Nowadays, the definitive place to find AI models is Hugging Face Model Hub. Although models on Hugging Face might be built and trained with different machine learning frameworks, they all include a config.json file, which is like a model blueprint. This file contains all the information you need to understand the model architecture and its configuration, such as the number of layers used, the embedding size, and other hyperparameters.

By reading the model configuration, we can reconstruct any model from Hugging Face as a MAX model.

MAX models

A MAX model is a high-performance inferencing model built with our MAX Python API. It's a unique model format that allows the MAX graph compiler to optimize the model for inference on a wide range of hardware and deliver state-of-the-art performance you normally see only from model-specific inference libraries written in C or C++.

You can build these models yourself with our Python API, but you don't have to. All you have to do is specify the GenAI model you want from Hugging Face (such as meta-llama/Llama-3.2-1B-Instruct), and MAX will programmatically reconstruct it as a MAX model.

This works because we have already built a library of base model architectures with the MAX Python API. When you ask MAX to start an inference server with a Hugging Face model, MAX pulls the corresponding pre-built architecture from our library and makes the appropriate changes based on the configuration from Hugging Face.

This all happens automatically when you start a serving endpoint with max-pipelines or with the MAX container. For example, here's how to start an endpoint using Meta's Llama 3.2 Instruct model as a MAX model:

max-pipelines serve --model-path=meta-llama/Llama-3.2-1B-Instruct
max-pipelines serve --model-path=meta-llama/Llama-3.2-1B-Instruct

When you run the max-pipelines serve command, MAX pulls the model configuration and weights from Hugging Face and builds it as a MAX model. Then it starts up an endpoint with MAX Serve to handle inference requests.

Customize a model

If you want to load a different set of weights for a given model, you can pass them in GGUF or Safetensors format using the --weight-path argument. This accepts either a local path or a Hugging Face repo with the weights.

For example, here's how to run Llama-3.2-1B-Instruct on a CPU with quantized weights (from bartowski):

max-pipelines serve --model-path=meta-llama/Llama-3.2-1B-Instruct \
--weight-path=bartowski/Llama-3.2-1B-Instruct-GGUF/Llama-3.2-1B-Instruct-Q6_K.gguf
max-pipelines serve --model-path=meta-llama/Llama-3.2-1B-Instruct \
--weight-path=bartowski/Llama-3.2-1B-Instruct-GGUF/Llama-3.2-1B-Instruct-Q6_K.gguf

For help creating your own weights in GGUF format, see the tutorial to Bring your own fine-tuned model.

Build your own model

Although our model-building APIs are still under heavy development while we implement the most popular architectures for MAX Serve, you can try building your own models with the APIs today.

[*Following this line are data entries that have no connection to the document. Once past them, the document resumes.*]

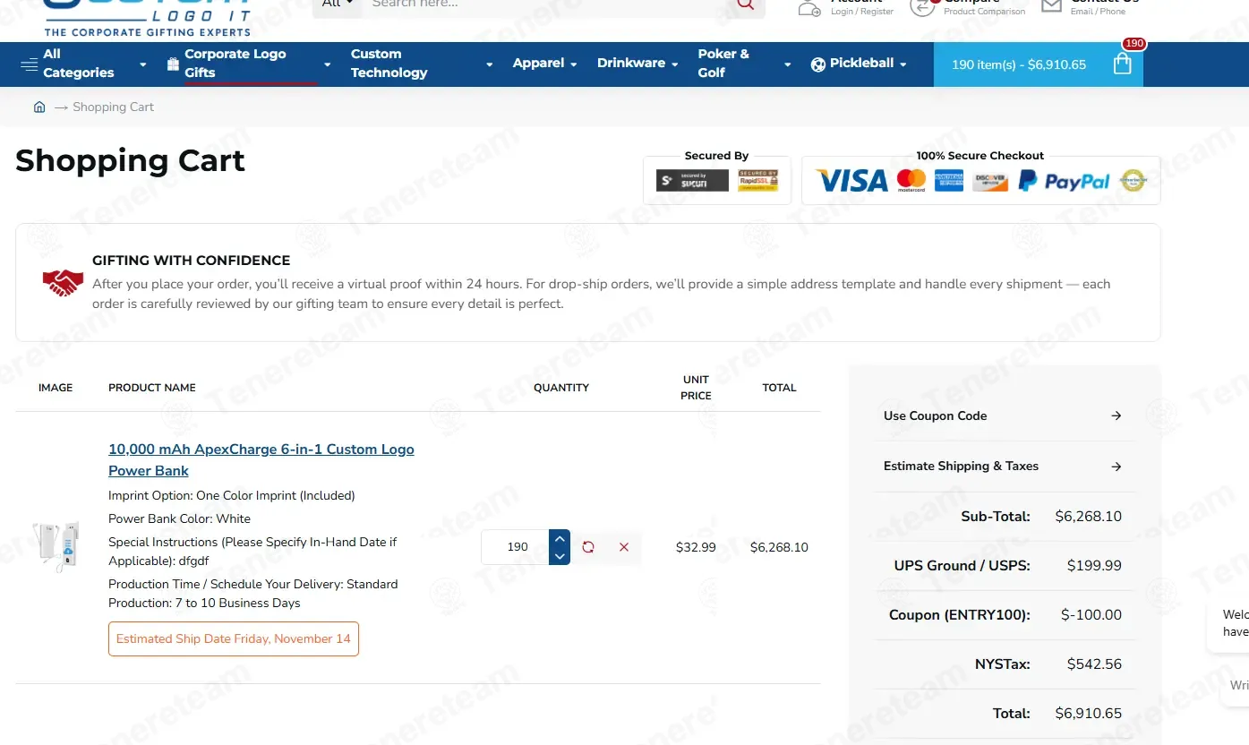1249x745 pixels.
Task: Open the Custom Technology dropdown
Action: 421,64
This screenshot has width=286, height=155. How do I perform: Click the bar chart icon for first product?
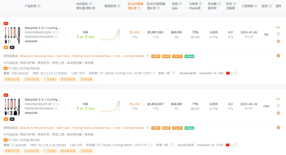click(278, 27)
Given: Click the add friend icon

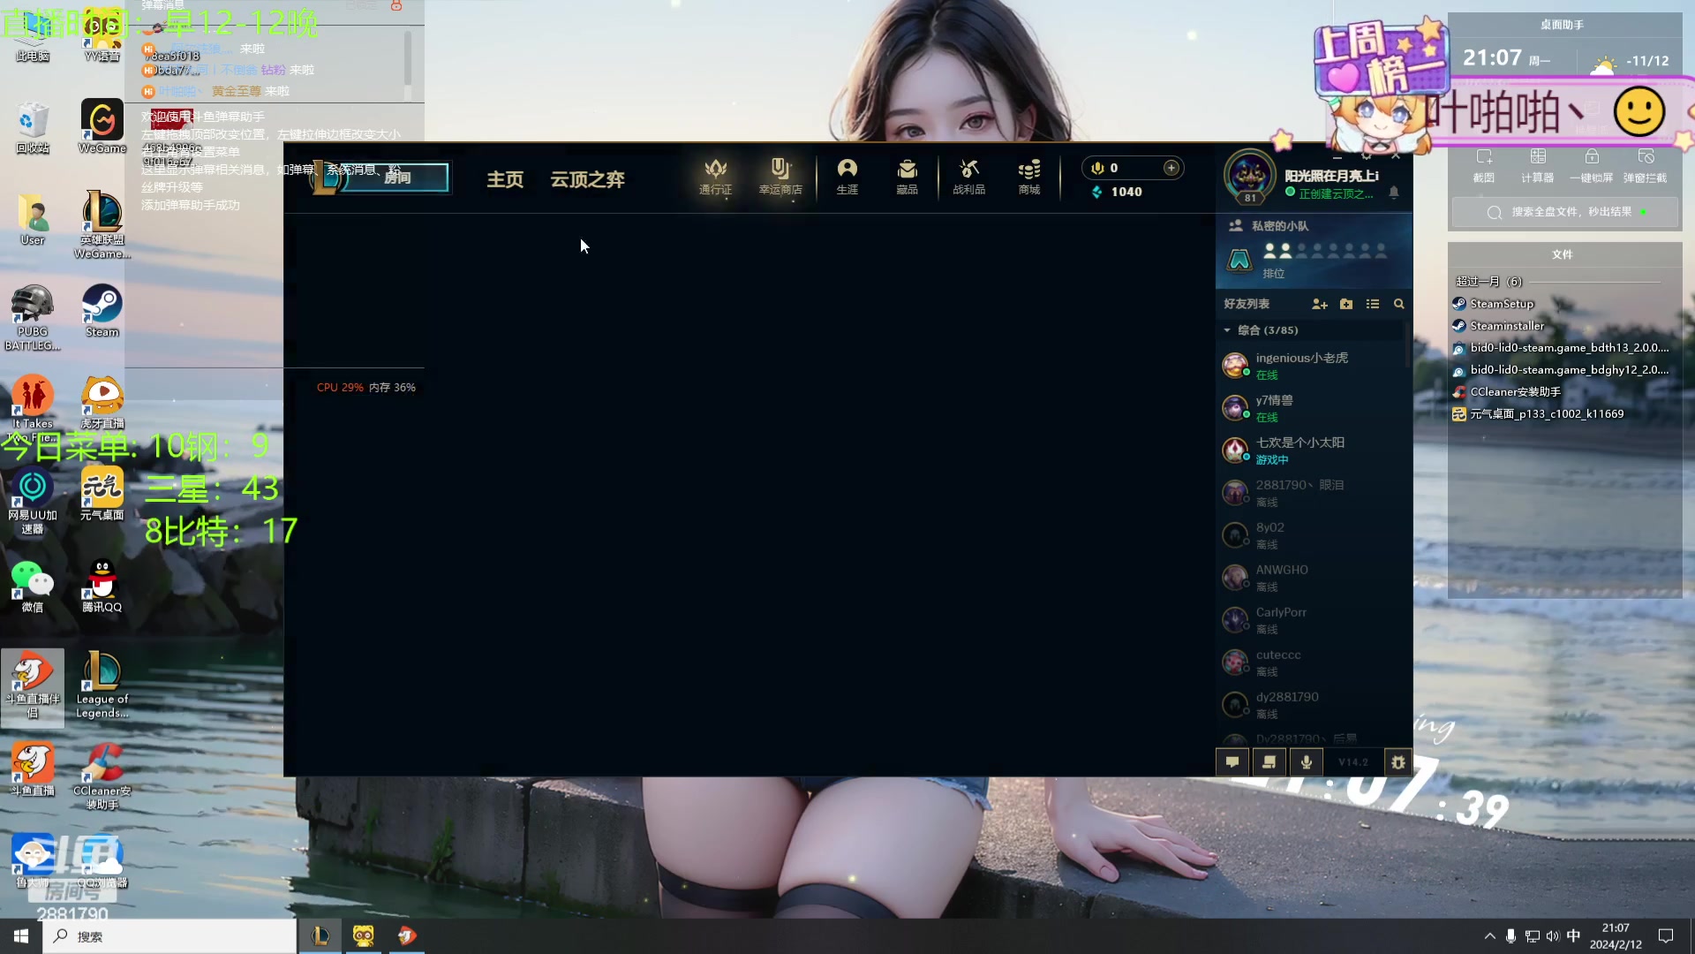Looking at the screenshot, I should pos(1320,304).
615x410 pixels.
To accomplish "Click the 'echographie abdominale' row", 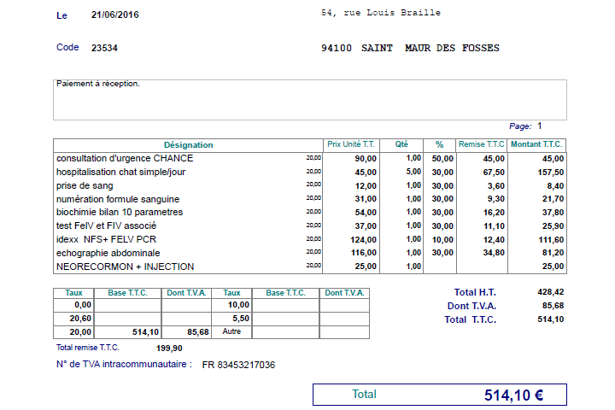I will (x=108, y=253).
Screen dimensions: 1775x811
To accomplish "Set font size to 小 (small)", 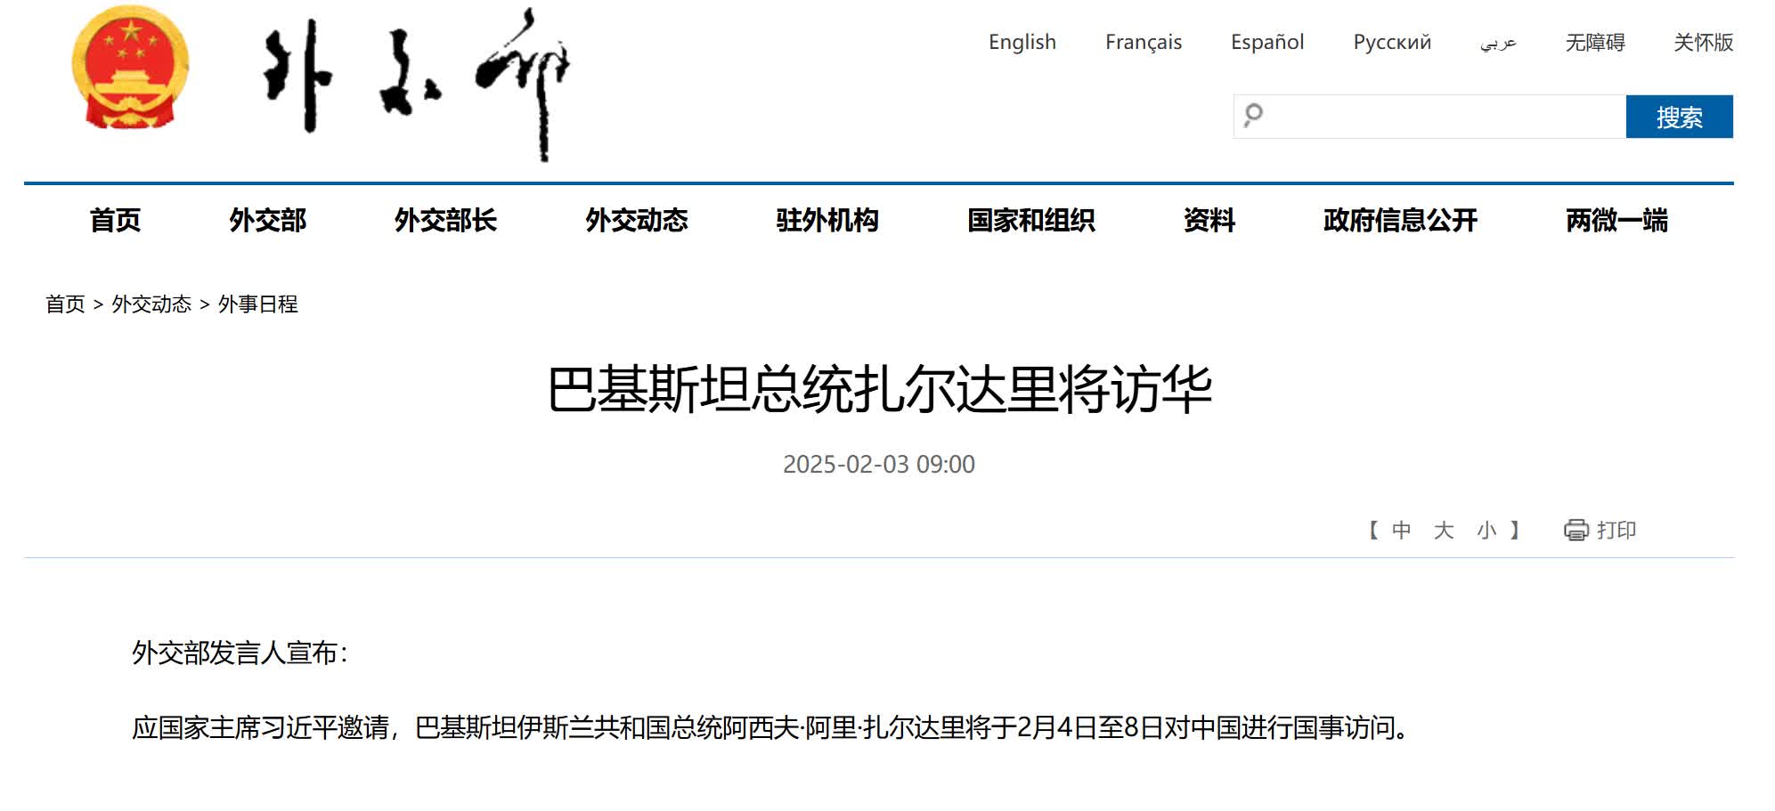I will (1486, 531).
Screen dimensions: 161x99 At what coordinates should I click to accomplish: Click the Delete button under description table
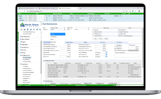pos(106,39)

To build your own inferencing model with the MAX, the process generally looks like this:

  1. Instantiate a Graph by specifying the input shape as a TensorType.

  2. Build the graph by chaining ops functions. Each function takes and returns a Value object.

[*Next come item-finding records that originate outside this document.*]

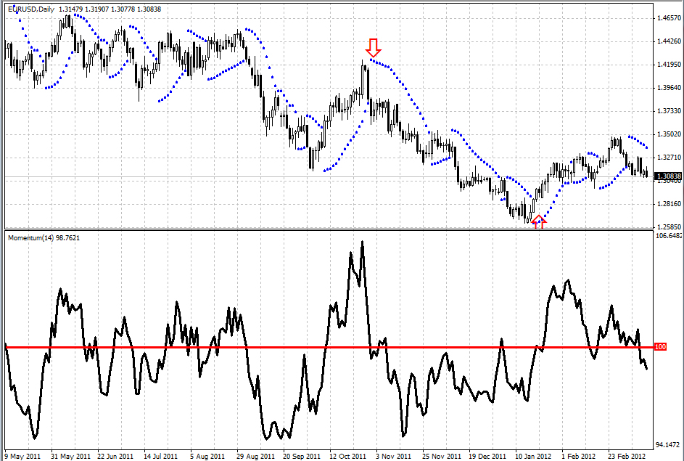Screen dimensions: 684x461
Task: Select the 12 Oct 2011 date label
Action: click(x=349, y=457)
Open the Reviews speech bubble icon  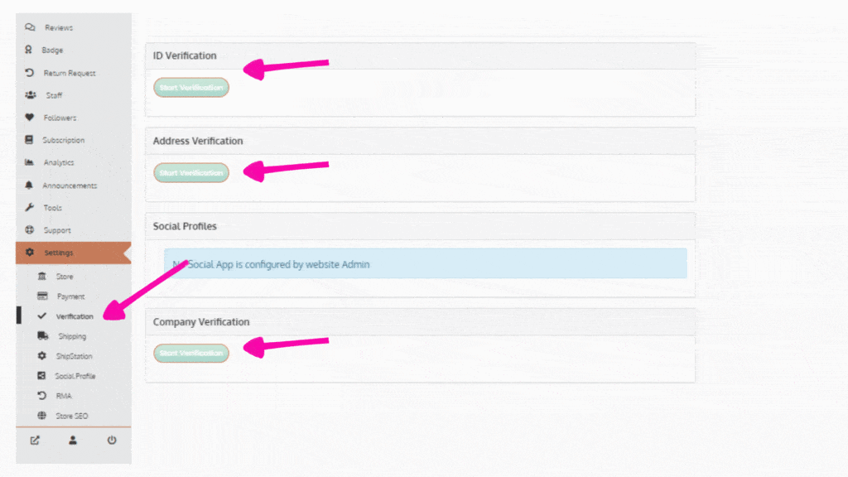click(x=30, y=27)
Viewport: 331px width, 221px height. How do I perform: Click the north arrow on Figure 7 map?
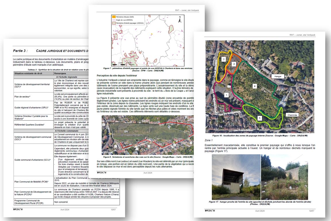(x=180, y=20)
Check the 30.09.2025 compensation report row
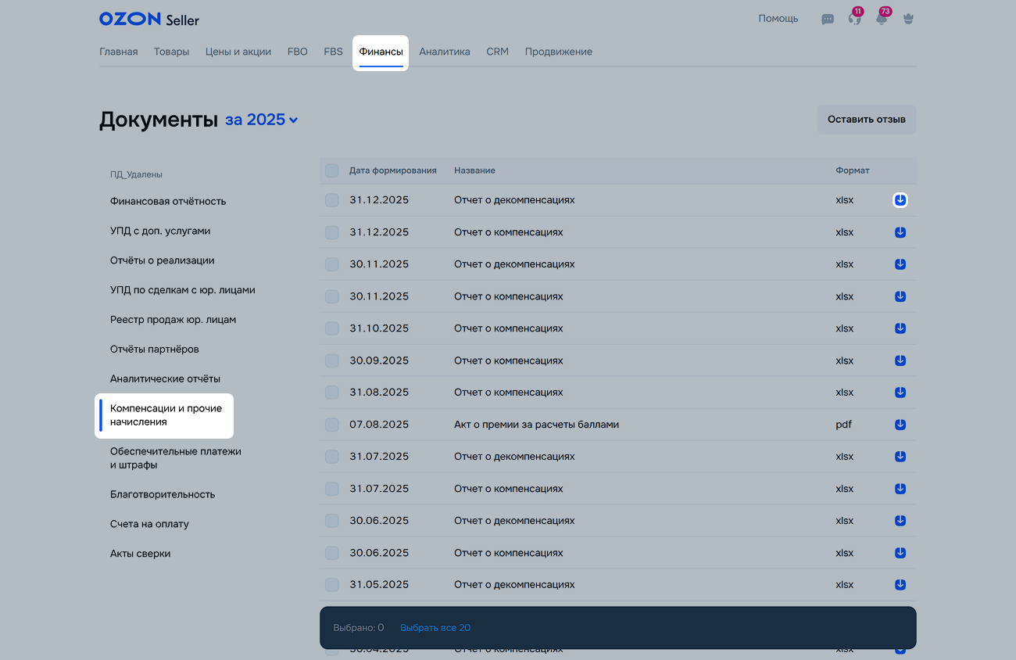The width and height of the screenshot is (1016, 660). point(332,360)
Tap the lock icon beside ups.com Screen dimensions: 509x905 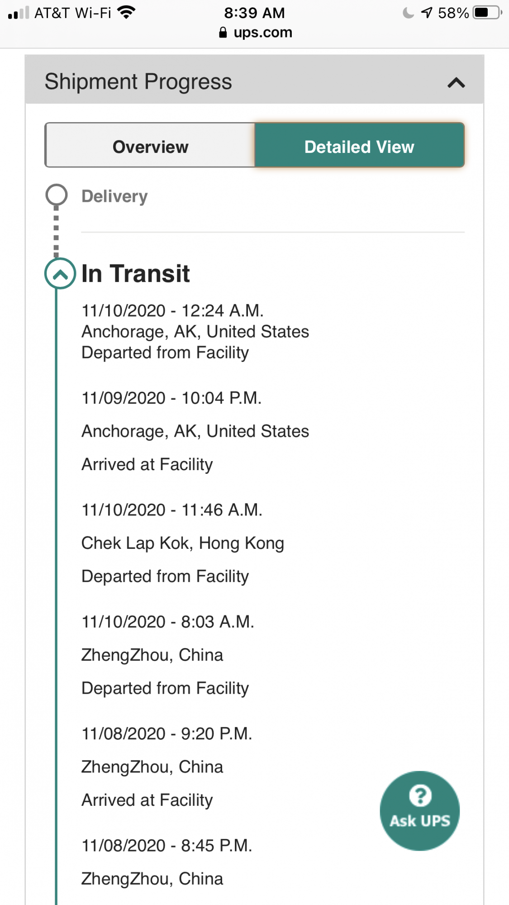(223, 33)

  3. Add the final Value to the graph using the output() method.

For more information, see our tutorial to get started with MAX Graph in Python.

PyTorch eager mode

As you might suspect, MAX doesn't have a pre-built architecture to match every model on Hugging Face. But that's fine, because MAX Serve also supports eager-mode execution for all other PyTorch LLMs (using the Hugging Face Transformers API).

If MAX doesn't have a pre-built model architecture for the Hugging Face model you pass in, it falls back to running the model with Hugging Face Transformers. That means the model won't be compiled and accelerated with MAX, but you'll still get a MAX Serve endpoint with an OpenAI-compatible API.

However, this is an increasingly unlikely situation for popular GenAI models, because most of the popular models are based on a handful of architectures that we've implemented as MAX models. For example, there are thousands of models based on the LlamaForCausalLM architecture.

You can see the most popular models that work with MAX today (either as MAX models or with eager mode) in the MAX model repository.